Discussion and Decision
[¶6] Downs claims the trial court erred in revoking his probation. "Probation is a matter of grace left to trial court discretion, not a right to which a criminal defendant is entitled." Smith v. State, 963 N.E.2d 1110, 1112 (Ind. 2012) (quoting Prewitt v. State, 878 N.E.2d 184, 188 (Ind. 2007)). We review probation revocations and sanctions for abuse of discretion. Heaton v. State, 984 N.E.2d 614, 616 (Ind. 2013) (citing Prewitt, 878 N.E.2d at 188). "An abuse of discretion occurs where the decision is clearly against the logic and effect of the facts and circumstances, or when the trial court misinterprets the law." Id. (internal citation omitted) (citing State v. Cozart, 897 N.E.2d 478, 483 (Ind. 2008)).
[¶7] The trial court conducts a two-step process in determining whether to revoke a defendant's probation: "First, the trial court must make a factual determination that a violation of a condition of probation actually occurred. Second, if a violation is found, then the trial court must determine the appropriate sanctions for the violation." Heaton, 984 N.E.2d at 616 (citing Woods v. State, 892 N.E.2d 637, 640 (Ind. 2008)). Downs challenges only the trial court's sanction, arguing the trial court abused its discretion by ordering him to serve 900 days of his suspended sentence.
[¶8] Once the trial court determines a violation has occurred it may:
(1) continue the person on probation, with or without modifying or enlarging the conditions; (2) extend the person's probationary period for not more than one year beyond the original probationary period; or (3) order execution of all or part of the sentence that was suspended at the time of initial sentencing.Utley v. State, 167 N.E.3d 777, 783 (Ind.Ct.App. 2021) (citing Ind. Code § 35-38-2-3(h)). To determine if the trial court issued an appropriate sanction, we look to the "severity of the defendant's probation violation." Heaton, 984 N.E.2d at 618. Additionally, we will look to the defendant's criminal history when reviewing whether a sanction is appropriate. See Utley, 167 N.E.3d at 784.

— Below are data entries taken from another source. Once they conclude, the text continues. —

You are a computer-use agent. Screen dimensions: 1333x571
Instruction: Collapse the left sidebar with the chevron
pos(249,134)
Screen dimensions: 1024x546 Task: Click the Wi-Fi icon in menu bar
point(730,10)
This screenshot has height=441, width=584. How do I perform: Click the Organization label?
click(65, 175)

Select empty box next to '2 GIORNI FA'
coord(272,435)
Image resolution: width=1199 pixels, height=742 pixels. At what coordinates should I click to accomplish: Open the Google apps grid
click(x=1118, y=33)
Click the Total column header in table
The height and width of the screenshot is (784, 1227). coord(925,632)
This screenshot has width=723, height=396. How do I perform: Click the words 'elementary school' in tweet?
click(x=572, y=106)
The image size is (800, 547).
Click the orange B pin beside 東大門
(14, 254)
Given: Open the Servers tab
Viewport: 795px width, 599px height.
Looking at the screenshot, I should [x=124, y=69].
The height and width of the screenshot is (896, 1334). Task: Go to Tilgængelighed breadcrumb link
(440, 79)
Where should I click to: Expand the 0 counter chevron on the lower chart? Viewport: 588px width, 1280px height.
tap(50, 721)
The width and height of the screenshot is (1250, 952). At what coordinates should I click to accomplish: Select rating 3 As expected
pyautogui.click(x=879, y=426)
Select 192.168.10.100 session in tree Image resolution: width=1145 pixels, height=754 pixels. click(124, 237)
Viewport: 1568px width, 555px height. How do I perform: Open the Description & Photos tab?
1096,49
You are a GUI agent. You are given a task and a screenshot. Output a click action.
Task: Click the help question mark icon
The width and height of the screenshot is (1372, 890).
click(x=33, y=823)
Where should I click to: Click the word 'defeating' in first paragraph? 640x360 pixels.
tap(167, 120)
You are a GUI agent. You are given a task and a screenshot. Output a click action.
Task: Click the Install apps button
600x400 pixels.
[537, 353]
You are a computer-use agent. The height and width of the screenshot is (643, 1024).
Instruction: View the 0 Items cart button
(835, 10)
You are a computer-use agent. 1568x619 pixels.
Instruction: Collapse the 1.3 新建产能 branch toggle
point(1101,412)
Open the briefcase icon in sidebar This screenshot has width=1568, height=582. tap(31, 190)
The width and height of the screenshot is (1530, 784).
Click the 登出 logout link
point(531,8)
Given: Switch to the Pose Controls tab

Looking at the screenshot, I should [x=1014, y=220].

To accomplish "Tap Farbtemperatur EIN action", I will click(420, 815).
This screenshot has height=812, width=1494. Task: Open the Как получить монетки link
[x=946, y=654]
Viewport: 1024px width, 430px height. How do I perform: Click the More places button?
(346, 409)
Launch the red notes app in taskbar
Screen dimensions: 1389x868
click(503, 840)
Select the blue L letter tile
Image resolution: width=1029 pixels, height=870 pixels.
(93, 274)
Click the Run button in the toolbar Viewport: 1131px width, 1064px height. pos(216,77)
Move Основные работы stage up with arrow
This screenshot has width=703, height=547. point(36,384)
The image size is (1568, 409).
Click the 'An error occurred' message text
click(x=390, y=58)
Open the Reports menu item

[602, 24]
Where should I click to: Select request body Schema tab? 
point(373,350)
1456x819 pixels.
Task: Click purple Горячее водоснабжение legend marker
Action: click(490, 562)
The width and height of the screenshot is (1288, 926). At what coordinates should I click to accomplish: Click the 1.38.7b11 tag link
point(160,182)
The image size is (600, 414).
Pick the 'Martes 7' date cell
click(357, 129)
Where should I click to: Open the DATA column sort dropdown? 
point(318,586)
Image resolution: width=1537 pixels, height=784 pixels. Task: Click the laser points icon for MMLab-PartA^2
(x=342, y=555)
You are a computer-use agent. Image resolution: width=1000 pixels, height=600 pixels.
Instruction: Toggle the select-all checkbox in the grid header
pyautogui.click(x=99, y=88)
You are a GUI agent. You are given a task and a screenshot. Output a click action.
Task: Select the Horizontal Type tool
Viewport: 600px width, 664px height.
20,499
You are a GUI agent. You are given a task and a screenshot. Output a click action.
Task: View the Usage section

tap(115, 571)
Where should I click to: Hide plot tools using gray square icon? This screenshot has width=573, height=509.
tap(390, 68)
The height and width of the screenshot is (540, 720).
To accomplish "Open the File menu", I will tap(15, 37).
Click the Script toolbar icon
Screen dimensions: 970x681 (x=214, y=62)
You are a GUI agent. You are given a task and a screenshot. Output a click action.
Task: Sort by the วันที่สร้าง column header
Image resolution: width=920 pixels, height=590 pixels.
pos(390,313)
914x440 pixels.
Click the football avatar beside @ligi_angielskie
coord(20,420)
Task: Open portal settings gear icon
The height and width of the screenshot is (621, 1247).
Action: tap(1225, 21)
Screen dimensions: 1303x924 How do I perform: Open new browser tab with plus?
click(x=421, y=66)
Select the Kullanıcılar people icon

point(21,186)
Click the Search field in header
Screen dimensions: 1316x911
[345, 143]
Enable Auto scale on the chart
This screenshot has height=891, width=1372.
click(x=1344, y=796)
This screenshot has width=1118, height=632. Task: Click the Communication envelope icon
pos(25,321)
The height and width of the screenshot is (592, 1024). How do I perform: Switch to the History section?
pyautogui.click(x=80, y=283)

[¶9] On appeal, Downs claims that his violation was not severe, but we are unpersuaded by this claim. Here, Downs admitted to possession of a legend drug as a Level 6 felony. We agree with the trial court's conclusion that committing a felony offense "is the most serious violation of probation that a person can commit." Tr. Vol. II at 26. Additionally, we note that Downs admitted to driving a vehicle, even though his license remained suspended, on the date he was in possession of the legend drug. Making it worse, Downs tried to explain to the arresting officer that he had permission to drive. It cannot be overlooked that Downs was on probation for operating a vehicle after forfeiture of license for life. Downs has a long history of traffic-related offenses, including three convictions for operating while intoxicated which resulted in the forfeiture of his driver's license in 2008. Considering the present offense and Downs's criminal history, we conclude that the trial court did not abuse its discretion in ordering Downs to serve 900 days of his suspended sentence.
Affirmed.
Pyle, J., and Weissmann, J., concur.